══ Data supplied

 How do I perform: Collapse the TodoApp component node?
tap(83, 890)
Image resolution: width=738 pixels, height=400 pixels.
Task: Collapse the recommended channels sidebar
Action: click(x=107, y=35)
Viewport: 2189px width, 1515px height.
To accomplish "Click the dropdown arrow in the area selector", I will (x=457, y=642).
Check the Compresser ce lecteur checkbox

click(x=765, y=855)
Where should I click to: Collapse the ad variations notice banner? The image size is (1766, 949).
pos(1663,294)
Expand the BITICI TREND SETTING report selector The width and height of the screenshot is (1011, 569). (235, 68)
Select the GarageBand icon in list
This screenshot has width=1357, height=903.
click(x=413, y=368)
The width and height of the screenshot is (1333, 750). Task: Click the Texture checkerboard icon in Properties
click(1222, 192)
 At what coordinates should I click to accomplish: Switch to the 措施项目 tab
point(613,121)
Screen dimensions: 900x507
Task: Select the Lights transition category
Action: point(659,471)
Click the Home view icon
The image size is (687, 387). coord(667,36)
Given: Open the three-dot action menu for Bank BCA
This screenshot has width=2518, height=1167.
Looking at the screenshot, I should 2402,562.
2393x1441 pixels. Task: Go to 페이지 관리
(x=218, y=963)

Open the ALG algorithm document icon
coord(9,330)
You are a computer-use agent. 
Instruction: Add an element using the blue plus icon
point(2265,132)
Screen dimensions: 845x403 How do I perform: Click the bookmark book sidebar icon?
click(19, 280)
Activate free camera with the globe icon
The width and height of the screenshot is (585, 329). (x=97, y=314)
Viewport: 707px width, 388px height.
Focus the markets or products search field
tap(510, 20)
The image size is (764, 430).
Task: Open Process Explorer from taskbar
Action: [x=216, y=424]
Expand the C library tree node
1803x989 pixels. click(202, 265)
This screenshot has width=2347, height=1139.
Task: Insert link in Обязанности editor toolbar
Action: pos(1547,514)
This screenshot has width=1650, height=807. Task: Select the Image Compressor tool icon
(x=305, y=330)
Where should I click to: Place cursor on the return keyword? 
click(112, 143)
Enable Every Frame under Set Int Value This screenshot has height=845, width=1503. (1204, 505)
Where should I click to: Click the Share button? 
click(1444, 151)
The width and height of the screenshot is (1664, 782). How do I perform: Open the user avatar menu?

════

» **Task brief**
All lines containing "Viewport" in the material above should appear in your reply, copied exactly.

» **Exercise answer**
Viewport: 2189px width, 1515px height.
Viewport: 707px width, 388px height.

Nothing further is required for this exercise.